Windsor city council has approved funding for the Community Homelessness Prevention Initiative, a move that the mayor calls “a dangerous step.”

Council on Monday approved a motion to spend $564,000 to make up for a cutback from the provincial government.

Mayor Drew Dilkens voted against the motion, calling it a slippery slope.

"Stepping into the shoes of another level of government and stepping into the shoes of the county and pay for the county, that's never happened any other time that I've seen of,” said Dilkens. "It's a very dangerous thing to do."

As part of Council’s decision, the city will send a letter to Essex County to cover its share of the bridge funding for the homelessness prevention initiative. But the county is under no obligation to provide funding now that the city has agreed to fund the entire shortfall.

Dilkens is also concerned council’s decision sets a precedent.

"When budget times come, those same people are going to be coming forward,” said Dilkens. “These programs need to continue, they are important.”

Ward 1 councillor Fred Francis, who also voted against the motion, is worried about more provincial downloading.

"There's going to be cuts to healthcare and education.
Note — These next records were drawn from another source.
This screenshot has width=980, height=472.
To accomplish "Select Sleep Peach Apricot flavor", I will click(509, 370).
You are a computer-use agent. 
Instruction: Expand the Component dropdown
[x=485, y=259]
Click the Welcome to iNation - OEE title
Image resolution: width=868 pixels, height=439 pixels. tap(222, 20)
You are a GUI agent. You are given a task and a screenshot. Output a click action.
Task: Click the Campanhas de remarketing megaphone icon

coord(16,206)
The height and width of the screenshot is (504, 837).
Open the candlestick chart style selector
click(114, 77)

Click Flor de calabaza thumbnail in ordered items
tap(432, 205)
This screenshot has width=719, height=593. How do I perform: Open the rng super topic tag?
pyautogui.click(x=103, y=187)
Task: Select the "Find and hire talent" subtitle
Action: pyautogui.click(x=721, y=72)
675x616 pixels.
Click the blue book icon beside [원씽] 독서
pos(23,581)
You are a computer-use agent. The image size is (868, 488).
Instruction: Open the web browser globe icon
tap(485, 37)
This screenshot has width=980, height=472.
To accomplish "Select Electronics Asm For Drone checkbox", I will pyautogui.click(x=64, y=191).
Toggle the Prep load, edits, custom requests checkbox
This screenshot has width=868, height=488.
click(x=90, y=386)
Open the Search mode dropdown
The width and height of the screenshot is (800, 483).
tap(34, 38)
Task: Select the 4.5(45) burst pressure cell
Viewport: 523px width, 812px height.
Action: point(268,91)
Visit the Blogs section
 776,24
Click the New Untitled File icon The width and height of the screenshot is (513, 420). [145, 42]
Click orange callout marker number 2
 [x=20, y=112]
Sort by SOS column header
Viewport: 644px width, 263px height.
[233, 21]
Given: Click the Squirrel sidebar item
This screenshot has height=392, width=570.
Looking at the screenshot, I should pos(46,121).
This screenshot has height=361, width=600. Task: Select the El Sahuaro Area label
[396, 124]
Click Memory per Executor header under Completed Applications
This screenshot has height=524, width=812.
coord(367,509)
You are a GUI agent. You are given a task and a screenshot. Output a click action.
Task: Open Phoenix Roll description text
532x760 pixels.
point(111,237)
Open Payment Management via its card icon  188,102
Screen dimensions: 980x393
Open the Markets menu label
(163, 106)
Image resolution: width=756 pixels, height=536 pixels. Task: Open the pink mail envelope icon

Is city council going to step in to take over education and health care?” asked Francis. “That's not our portfolio. That's not our mandate.”

But the executive director of the Windsor Youth Centre believes the city is doing the right thing, with close 5,000 people on a waiting list for affordable housing.

"We are the one's living in this community,” said Tamara Kowalska. “It's our responsibility to do what's necessary to build the kind of community we want to live in."

The city and the county fund the majority of the $11 million for the Community Homelessness Prevention Initiative. The program helps pay for emergency shelters, housing and support programs like ‘Keep the Heat.’

"City council sent a very clear message that the most vulnerable citizens in our community are of value to us,” added Kowalska.

Council’s decision comes on the same day of a report from the Windsor-Essex 10-year Housing and Homelessness Plan. It shows a record 2,048 households accessed provincially and municipally-funded interim housing in 2018.

Those people stayed in a shelter an average of 11 days.